Selection:
::::::::

Maul: ALL SWEATY? YOU TELLING ME I SWEAT TOO MUCH?!
psychoandy: WE COULD GROW RICE!
Maul: YOU SAID IT WAS A TURN ON!
psychoandy: YEAH...TURN ON FOR THE SPRINKLERS
Maul: THEY'RE NOT SPRINKLERS! THEY'RE WARTS!!!
psychoandy: EVERYTIME ITS OVER 75 I CALL WATER MANAGMENT AND TELL THEM TO OPEN THE FLOODGATES
Maul: It's the MUIDITY!!
psychoandy: is that what we've been using to water the lawn then?
Maul: humidity, that is. SEE< I CANT EVEN SPELL, LIKE YOU! I LEANRED IT FROM YOU!
psychoandy: I GOT AN A IN ENGLISH
psychoandy: THAT AINT NOT BAD!
Maul: YOU DIDN'T FINISH 3rd GRADE!!!
psychoandy: AT LEAST I WENT TO SENIOR YEAR
Maul: YEAH, BUT YOU GOT IN FIGHTS WITH THE OLDER KIDS!
Maul: They knew who to pick on! THEY ALWAYS PICK ON THE SCRAWNY, DUMB KIDS!
psychoandy: YEAH.......YOU!

::::::::

Given information:
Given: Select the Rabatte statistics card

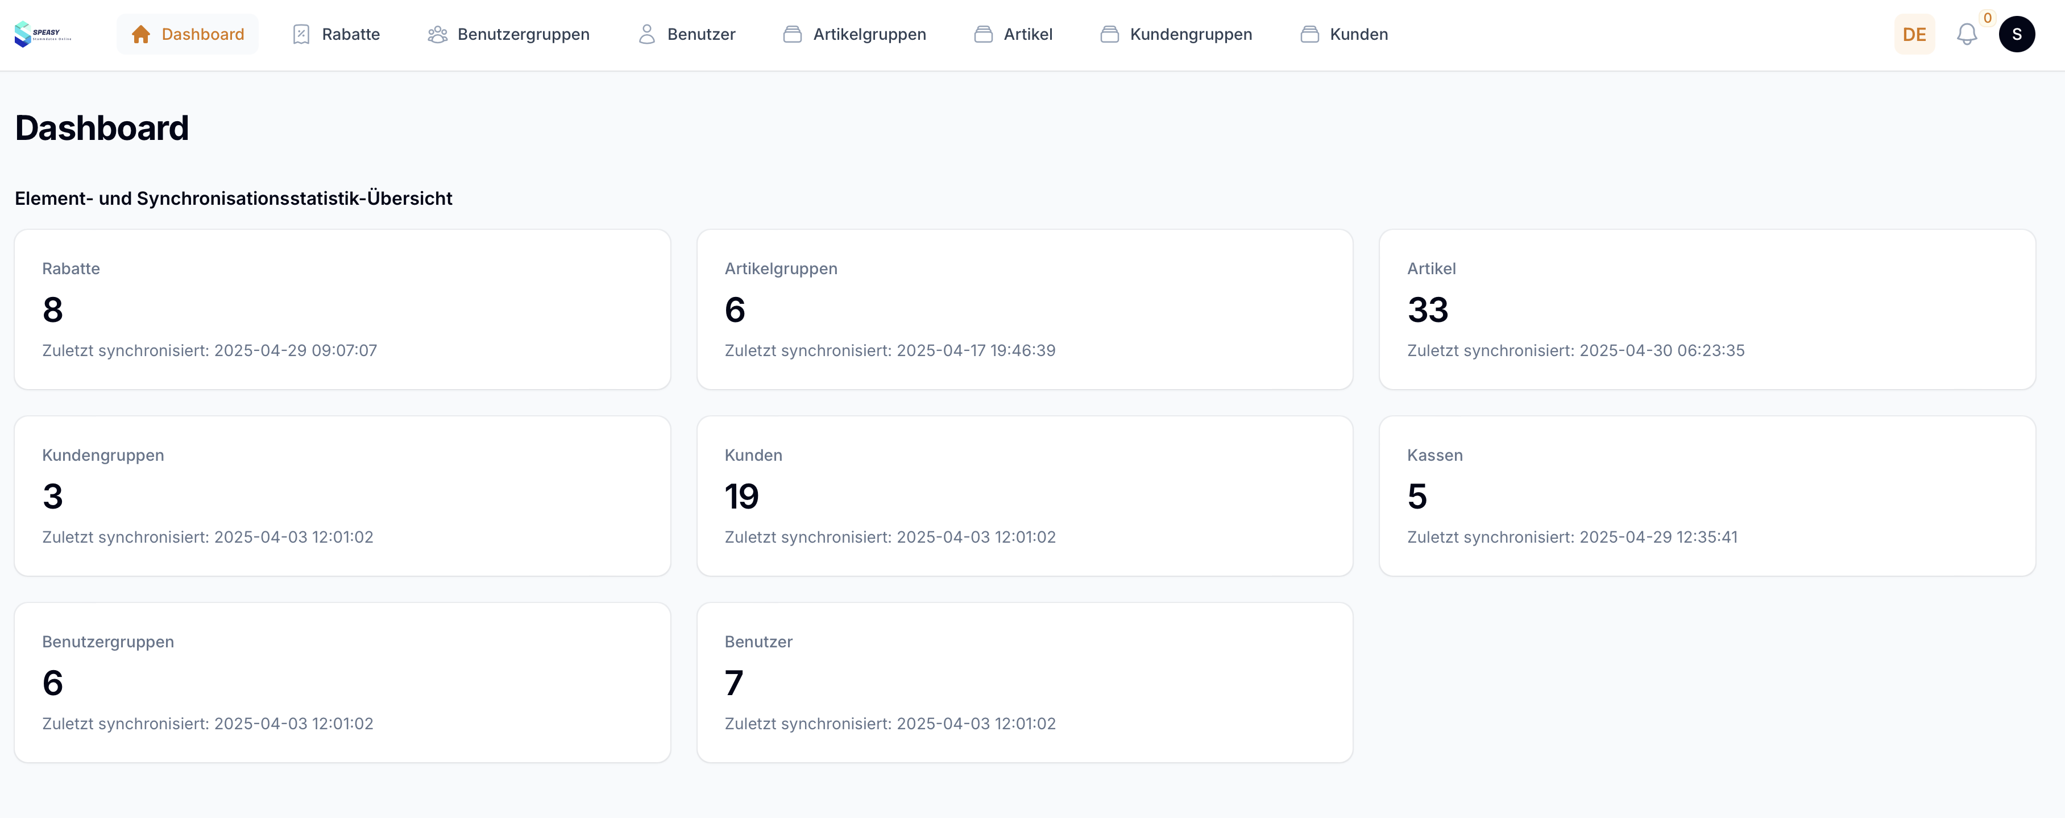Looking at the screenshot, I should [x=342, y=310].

::::::::

Set task:
Could you quote the chat word for word, starting at "Maul: YOU SAID" and ending at "the lawn then?"?

Output of the task:
Maul: YOU SAID IT WAS A TURN ON!
psychoandy: YEAH...TURN ON FOR THE SPRINKLERS
Maul: THEY'RE NOT SPRINKLERS! THEY'RE WARTS!!!
psychoandy: EVERYTIME ITS OVER 75 I CALL WATER MANAGMENT AND TELL THEM TO OPEN THE FLOODGATES
Maul: It's the MUIDITY!!
psychoandy: is that what we've been using to water the lawn then?